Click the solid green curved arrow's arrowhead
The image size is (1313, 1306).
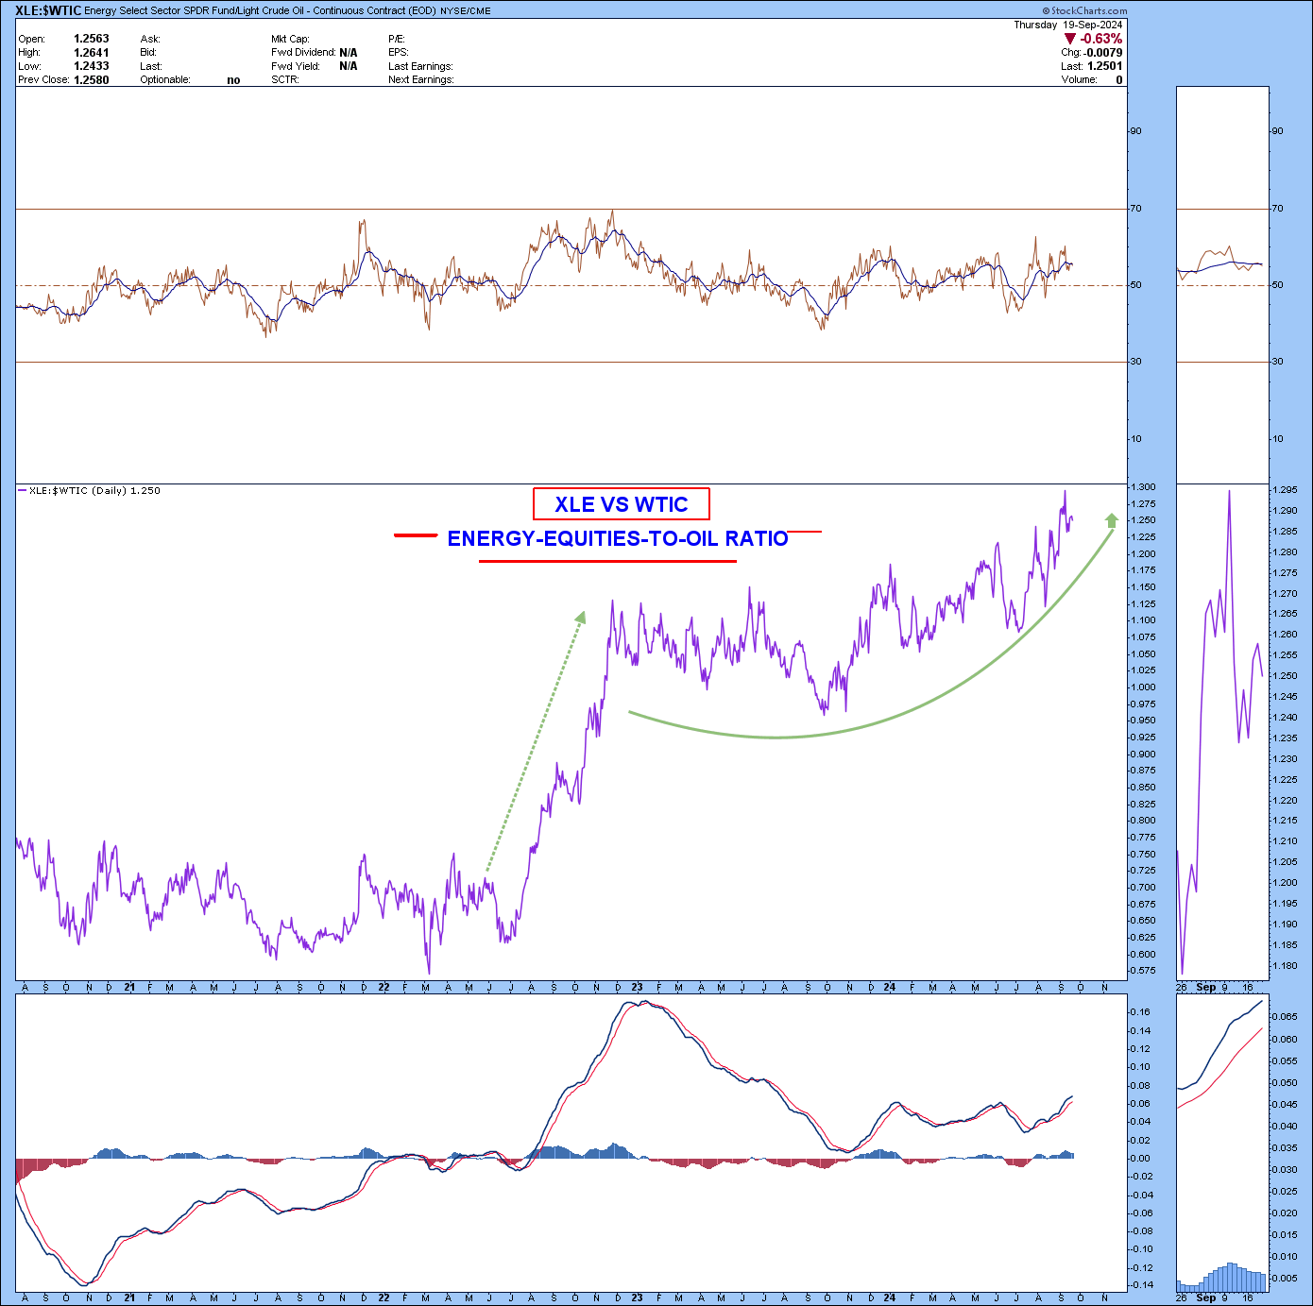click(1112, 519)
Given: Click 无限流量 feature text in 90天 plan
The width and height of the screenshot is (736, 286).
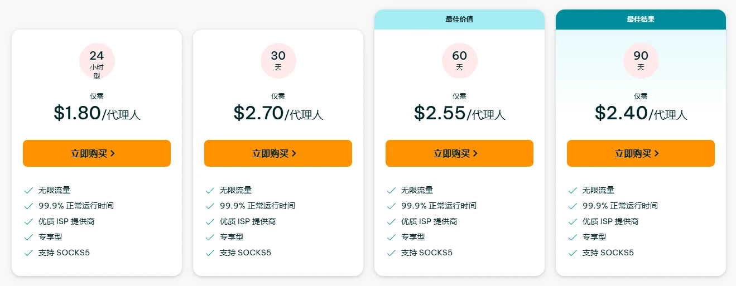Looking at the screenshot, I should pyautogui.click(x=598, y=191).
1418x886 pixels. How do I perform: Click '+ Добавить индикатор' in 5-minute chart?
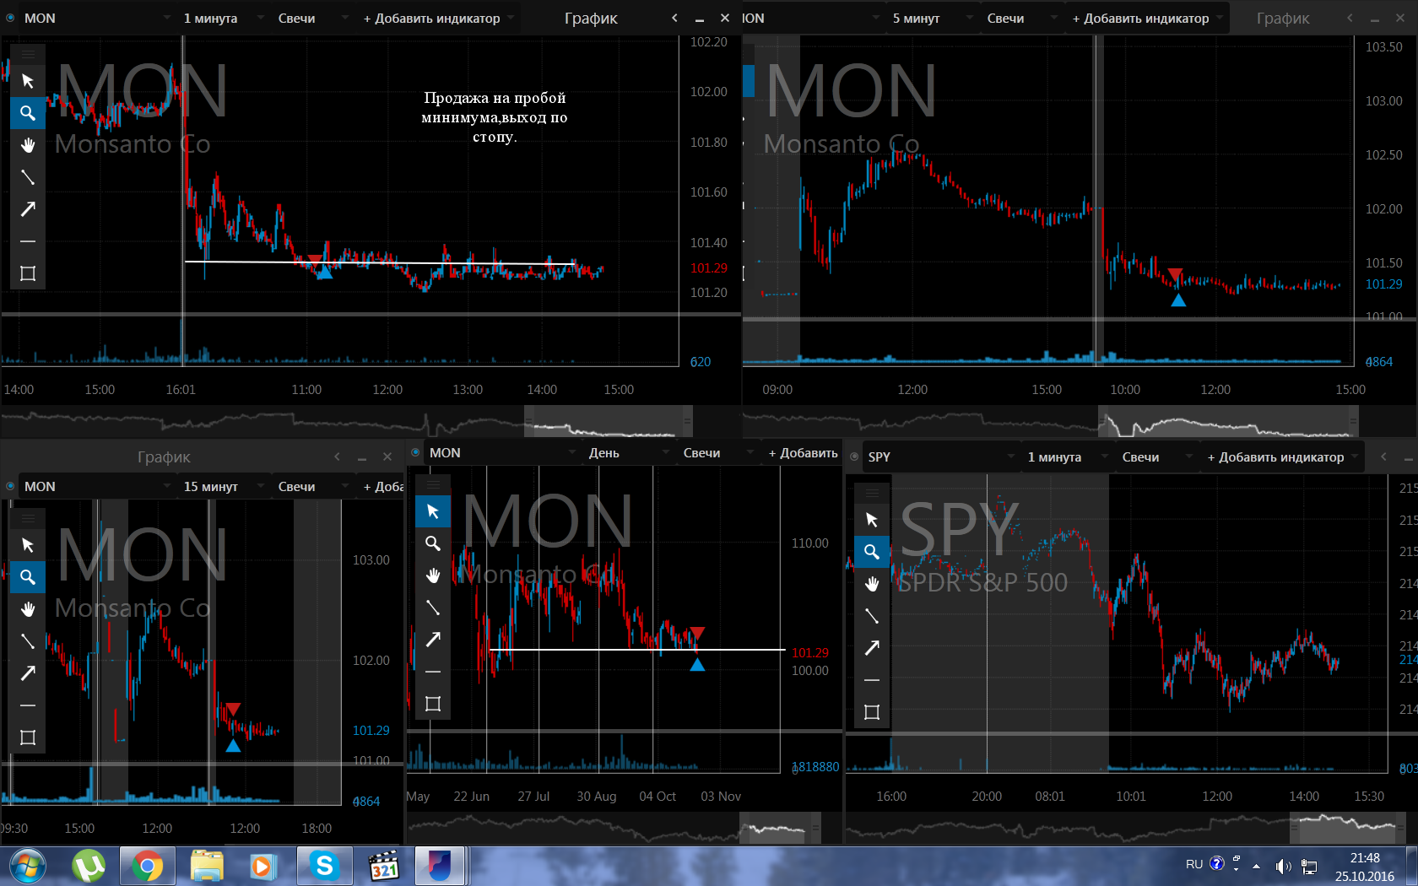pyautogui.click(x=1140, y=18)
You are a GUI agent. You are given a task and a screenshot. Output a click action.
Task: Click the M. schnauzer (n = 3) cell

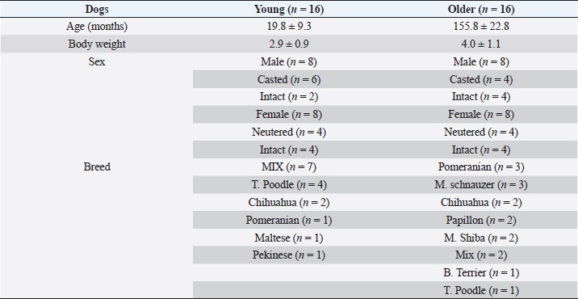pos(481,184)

**Work task**:
Leaving out all pictures, print exactly the lines above from the one containing "The width and" through the last line of the entries.

**Solution to this task**:
The width and height of the screenshot is (736, 286).
Looking at the screenshot, I should pyautogui.click(x=598, y=191).
1418x886 pixels. How do I perform: Click '+ Добавить индикатор' in 5-minute chart?
pyautogui.click(x=1140, y=18)
You are a GUI agent. You are given a task and a screenshot. Output a click action.
Task: Click the M. schnauzer (n = 3) cell

pos(481,184)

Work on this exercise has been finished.